Il villaggio palestinese di Um Fagarah

Come dichiarato anche dalla ministra israeliana per le colonie e i progetti nazionali Strock, questa è per l’Occupazione “un'età miracolosa”, dove i coloni agiscono praticamente impuniti e indisturbati nei Territori Occupati della Cisgiordania, dove di fatto detengono il potere grazie all’incondizionato appoggio ricevuto dall’estrema destra al Governo.

Allo stesso tempo, la sensazione è che questa “età dell’oro” per i coloni non possa durare per sempre: l’instabilità del Governo Netanyahu e un’auspicabile tregua a Gaza potrebbero portare a dei repentini cambiamenti negli scenari interni alla politica israeliana.

In questo contesto a loro favorevole, è chiaro come Israele continui la sua spinta violenta ed aggressiva per spostare e modificare a suo favore i confini fisici e psicologici nei Territori Occupati per prendere pezzo per pezzo le terre palestinesi.

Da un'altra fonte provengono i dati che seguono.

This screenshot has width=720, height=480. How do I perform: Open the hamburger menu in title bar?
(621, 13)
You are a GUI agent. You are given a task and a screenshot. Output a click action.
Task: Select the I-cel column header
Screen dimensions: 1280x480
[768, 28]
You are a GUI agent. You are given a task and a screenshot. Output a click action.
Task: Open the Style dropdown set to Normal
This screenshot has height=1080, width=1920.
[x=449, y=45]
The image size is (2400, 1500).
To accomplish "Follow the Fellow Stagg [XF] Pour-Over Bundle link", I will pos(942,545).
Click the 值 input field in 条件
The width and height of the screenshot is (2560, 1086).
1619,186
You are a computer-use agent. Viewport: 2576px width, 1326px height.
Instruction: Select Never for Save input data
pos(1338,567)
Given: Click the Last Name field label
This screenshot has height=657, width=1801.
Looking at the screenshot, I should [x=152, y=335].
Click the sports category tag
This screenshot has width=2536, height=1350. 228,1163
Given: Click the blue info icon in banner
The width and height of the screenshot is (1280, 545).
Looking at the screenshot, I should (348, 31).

Perciò è necessario continuare a supportare la resistenza nonviolenta di Youth of Sumud e della popolazione palestinese tramite azioni di interposizione nonviolenta e documentando le violazioni dei diritti umani compiutre dalle forze di Occupazione.

E in questo il ruolo di Mediterranea e delle tante altre organizzazioni internazionali è fondamentale: essere sul campo, a fianco della popolazione palestinese, e raccontare all’opinione pubblica e alle istituzioni italiane ed europee quali siano le conseguenze del loro silenzio complice sulle politiche genocide dello Stato d’Israele.